_Source records:_

- - - - -

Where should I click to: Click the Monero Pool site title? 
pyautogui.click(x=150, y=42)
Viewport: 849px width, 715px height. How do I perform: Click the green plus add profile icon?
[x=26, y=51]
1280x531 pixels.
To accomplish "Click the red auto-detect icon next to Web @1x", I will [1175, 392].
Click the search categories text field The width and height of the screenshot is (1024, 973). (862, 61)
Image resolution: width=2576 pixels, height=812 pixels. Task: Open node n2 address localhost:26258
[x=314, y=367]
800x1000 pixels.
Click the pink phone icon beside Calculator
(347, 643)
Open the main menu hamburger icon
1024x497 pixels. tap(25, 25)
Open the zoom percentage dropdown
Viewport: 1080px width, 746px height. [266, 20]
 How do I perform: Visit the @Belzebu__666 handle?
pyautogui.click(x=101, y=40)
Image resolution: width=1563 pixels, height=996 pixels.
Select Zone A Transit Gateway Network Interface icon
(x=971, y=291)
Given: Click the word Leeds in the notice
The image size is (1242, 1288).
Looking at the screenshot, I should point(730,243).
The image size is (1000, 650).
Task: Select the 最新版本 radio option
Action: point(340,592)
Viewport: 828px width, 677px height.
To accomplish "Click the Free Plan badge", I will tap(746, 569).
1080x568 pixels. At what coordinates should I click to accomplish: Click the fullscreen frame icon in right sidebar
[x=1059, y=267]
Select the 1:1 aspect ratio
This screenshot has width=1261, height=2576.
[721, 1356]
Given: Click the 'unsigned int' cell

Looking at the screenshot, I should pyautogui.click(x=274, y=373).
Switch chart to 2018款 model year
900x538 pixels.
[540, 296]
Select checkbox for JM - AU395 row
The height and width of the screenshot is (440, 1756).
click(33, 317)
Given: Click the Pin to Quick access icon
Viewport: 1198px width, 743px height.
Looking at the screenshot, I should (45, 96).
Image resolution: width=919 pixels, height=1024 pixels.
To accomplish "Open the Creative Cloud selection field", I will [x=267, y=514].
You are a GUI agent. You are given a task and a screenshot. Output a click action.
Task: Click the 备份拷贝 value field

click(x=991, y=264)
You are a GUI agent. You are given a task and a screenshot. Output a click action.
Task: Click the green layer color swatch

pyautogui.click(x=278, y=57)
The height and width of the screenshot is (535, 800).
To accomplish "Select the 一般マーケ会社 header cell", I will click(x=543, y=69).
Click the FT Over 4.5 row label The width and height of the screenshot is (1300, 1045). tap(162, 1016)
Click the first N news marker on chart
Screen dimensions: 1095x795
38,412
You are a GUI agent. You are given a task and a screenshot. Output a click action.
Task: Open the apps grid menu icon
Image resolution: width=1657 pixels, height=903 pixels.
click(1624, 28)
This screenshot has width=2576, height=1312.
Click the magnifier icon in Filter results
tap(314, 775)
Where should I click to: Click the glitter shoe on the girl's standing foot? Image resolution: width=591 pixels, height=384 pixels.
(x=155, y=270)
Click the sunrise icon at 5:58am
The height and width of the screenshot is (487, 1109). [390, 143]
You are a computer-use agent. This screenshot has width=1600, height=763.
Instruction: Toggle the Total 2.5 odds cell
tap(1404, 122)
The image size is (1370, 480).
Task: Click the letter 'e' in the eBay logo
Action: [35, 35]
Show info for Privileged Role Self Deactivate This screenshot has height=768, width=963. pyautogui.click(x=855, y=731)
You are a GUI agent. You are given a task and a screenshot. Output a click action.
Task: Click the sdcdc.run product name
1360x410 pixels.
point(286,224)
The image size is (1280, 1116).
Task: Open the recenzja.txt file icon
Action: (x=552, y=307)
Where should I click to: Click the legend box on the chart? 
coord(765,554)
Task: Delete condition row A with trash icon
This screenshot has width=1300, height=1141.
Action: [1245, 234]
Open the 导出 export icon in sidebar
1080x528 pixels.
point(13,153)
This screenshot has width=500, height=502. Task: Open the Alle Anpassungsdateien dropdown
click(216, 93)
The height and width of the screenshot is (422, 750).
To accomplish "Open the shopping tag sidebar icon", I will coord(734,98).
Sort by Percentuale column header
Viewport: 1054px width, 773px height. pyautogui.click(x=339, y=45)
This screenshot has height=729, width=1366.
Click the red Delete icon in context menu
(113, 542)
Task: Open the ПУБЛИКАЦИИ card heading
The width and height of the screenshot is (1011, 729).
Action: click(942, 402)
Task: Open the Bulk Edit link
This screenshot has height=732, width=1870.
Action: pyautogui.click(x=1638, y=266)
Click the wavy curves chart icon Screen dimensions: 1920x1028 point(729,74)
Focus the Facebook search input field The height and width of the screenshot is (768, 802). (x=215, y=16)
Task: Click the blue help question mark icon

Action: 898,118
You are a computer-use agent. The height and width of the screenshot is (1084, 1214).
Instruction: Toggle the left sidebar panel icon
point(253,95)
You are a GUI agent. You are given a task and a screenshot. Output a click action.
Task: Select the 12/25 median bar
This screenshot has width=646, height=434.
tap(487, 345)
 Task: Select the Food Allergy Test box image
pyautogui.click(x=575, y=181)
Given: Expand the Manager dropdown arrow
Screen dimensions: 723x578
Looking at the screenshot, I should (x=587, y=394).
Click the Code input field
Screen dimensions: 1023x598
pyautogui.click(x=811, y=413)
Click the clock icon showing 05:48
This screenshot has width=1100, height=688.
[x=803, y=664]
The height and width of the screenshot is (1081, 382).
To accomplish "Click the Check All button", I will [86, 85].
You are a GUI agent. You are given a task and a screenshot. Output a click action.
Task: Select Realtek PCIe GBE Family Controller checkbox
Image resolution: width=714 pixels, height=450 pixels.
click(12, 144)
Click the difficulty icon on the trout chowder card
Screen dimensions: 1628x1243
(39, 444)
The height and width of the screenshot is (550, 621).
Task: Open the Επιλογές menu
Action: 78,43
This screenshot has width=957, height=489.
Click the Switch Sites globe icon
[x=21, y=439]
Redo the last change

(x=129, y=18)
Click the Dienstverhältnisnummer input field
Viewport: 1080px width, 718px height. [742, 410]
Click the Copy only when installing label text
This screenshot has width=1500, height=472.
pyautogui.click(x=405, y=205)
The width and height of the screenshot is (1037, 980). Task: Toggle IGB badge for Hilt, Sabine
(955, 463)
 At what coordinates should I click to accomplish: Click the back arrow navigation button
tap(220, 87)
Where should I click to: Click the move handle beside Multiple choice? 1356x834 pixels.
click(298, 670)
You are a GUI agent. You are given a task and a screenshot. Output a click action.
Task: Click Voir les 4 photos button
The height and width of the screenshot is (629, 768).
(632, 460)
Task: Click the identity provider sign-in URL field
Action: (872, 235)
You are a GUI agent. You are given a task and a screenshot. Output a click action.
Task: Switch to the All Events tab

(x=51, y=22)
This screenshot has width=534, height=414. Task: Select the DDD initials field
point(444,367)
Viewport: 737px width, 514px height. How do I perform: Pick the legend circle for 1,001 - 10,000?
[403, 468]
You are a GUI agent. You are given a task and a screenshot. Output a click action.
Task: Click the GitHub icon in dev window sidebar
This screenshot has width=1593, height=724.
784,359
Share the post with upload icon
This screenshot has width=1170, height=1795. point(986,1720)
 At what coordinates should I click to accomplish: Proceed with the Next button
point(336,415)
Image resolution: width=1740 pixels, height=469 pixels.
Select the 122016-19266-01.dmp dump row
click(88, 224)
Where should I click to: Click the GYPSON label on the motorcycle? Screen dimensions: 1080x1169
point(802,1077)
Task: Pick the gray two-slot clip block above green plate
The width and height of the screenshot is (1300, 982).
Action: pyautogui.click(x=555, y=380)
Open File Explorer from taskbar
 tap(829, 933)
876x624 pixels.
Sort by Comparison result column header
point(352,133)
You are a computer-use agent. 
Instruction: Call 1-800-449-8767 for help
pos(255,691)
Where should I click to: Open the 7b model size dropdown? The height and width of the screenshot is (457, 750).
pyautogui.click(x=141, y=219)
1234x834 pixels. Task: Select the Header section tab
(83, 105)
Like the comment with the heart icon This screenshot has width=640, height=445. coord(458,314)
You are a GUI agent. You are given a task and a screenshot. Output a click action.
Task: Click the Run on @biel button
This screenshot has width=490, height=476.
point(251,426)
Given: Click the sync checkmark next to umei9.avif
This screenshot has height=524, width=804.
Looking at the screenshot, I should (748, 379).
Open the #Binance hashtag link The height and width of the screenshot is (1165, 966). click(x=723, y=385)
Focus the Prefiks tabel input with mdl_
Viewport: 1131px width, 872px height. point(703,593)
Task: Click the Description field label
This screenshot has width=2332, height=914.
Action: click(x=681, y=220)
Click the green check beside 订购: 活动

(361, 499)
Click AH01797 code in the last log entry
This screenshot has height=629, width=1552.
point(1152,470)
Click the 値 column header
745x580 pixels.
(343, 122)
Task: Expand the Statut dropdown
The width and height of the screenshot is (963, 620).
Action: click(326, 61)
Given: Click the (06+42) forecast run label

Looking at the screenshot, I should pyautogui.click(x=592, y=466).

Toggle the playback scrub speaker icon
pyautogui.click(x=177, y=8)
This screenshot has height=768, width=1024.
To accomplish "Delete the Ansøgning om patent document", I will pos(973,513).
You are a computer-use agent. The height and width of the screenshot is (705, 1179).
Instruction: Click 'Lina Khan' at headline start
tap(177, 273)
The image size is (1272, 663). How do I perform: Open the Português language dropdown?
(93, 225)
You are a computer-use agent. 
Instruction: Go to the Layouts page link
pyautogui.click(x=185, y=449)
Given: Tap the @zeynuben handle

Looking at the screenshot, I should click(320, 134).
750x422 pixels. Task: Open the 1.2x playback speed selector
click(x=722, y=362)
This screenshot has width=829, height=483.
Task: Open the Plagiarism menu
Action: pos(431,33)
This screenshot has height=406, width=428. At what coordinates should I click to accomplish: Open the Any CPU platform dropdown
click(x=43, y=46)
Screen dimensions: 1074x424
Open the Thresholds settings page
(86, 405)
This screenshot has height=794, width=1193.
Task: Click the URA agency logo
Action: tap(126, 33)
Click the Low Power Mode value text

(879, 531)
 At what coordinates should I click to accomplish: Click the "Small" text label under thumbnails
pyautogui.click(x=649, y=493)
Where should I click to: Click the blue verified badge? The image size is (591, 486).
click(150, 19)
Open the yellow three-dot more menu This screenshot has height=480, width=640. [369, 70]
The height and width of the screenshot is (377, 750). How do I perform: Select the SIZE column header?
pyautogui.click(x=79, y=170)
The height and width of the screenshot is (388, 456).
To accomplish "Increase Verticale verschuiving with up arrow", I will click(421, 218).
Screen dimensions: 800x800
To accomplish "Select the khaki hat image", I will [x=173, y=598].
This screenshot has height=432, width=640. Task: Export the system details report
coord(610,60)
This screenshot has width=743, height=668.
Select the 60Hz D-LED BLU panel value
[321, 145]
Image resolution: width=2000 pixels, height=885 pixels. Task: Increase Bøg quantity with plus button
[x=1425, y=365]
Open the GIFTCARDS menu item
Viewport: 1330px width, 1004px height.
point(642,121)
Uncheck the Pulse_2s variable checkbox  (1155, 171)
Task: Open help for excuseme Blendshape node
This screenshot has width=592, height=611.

- - - - -

Return every line above in which the string "Expand" occurs.

_WRITTEN ANSWER:_
Given: Expand the Manager dropdown arrow
Task: Expand the Statut dropdown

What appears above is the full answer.